▶ [DATASET EXTRACT]
— Begin —
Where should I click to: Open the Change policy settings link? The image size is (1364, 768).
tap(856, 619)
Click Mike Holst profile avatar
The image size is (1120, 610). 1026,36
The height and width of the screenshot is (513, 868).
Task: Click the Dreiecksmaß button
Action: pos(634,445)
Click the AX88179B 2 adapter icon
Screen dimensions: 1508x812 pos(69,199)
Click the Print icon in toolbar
— End —
— Begin —
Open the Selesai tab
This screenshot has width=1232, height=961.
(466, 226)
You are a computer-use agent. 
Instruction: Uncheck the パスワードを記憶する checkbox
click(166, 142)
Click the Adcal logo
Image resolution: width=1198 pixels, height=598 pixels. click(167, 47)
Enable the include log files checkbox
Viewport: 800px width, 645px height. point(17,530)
— End —
— Begin —
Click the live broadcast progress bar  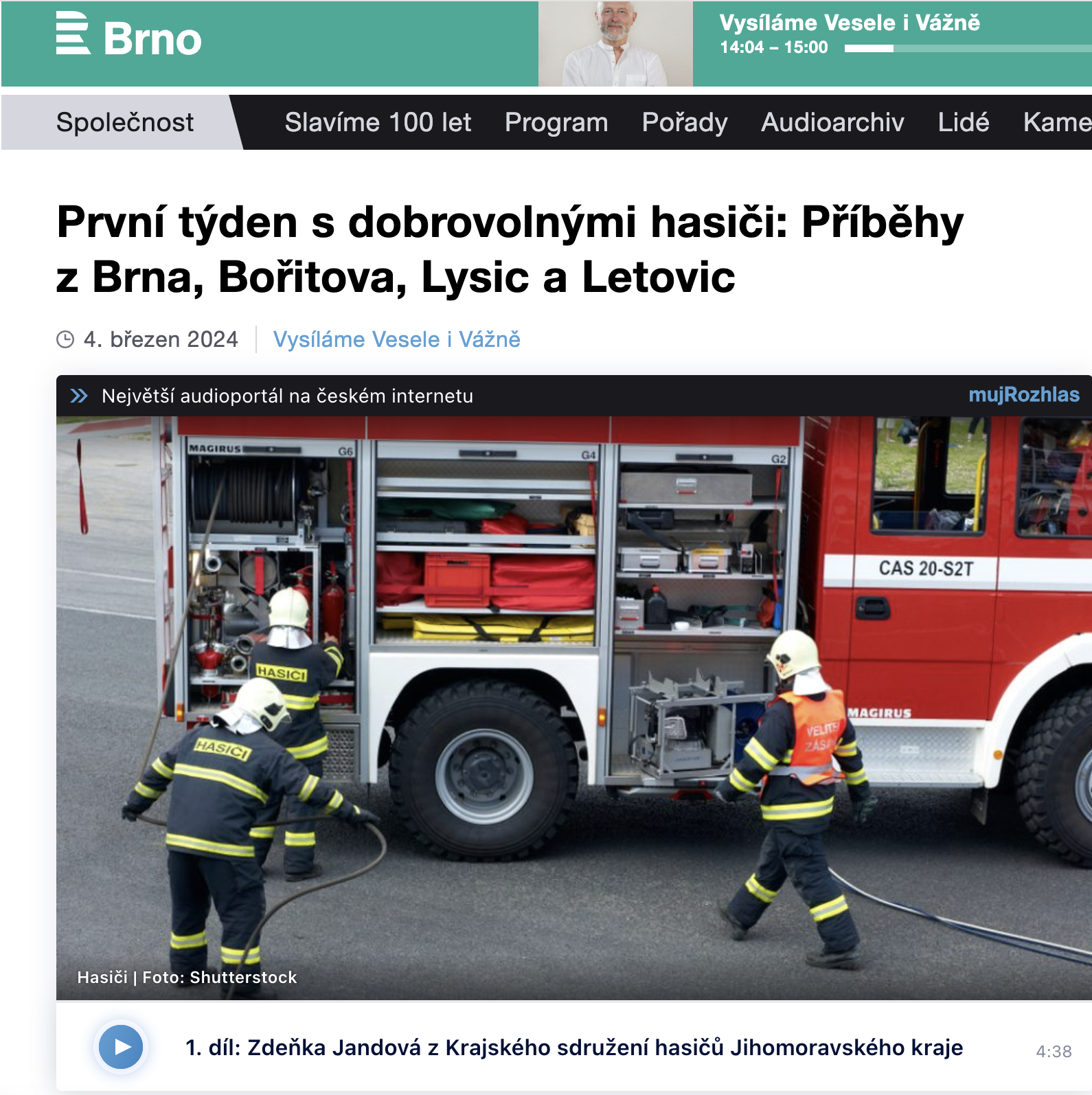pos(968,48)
— End —
▶ [PROBLEM] Output the lines of the records from the one containing "Click the Adcal logo" down to the one containing "Viewport: 800px width, 645px", including both, without any changes.

▶ [OUTPUT]
Click the Adcal logo
Image resolution: width=1198 pixels, height=598 pixels. click(167, 47)
Enable the include log files checkbox
Viewport: 800px width, 645px height. point(17,530)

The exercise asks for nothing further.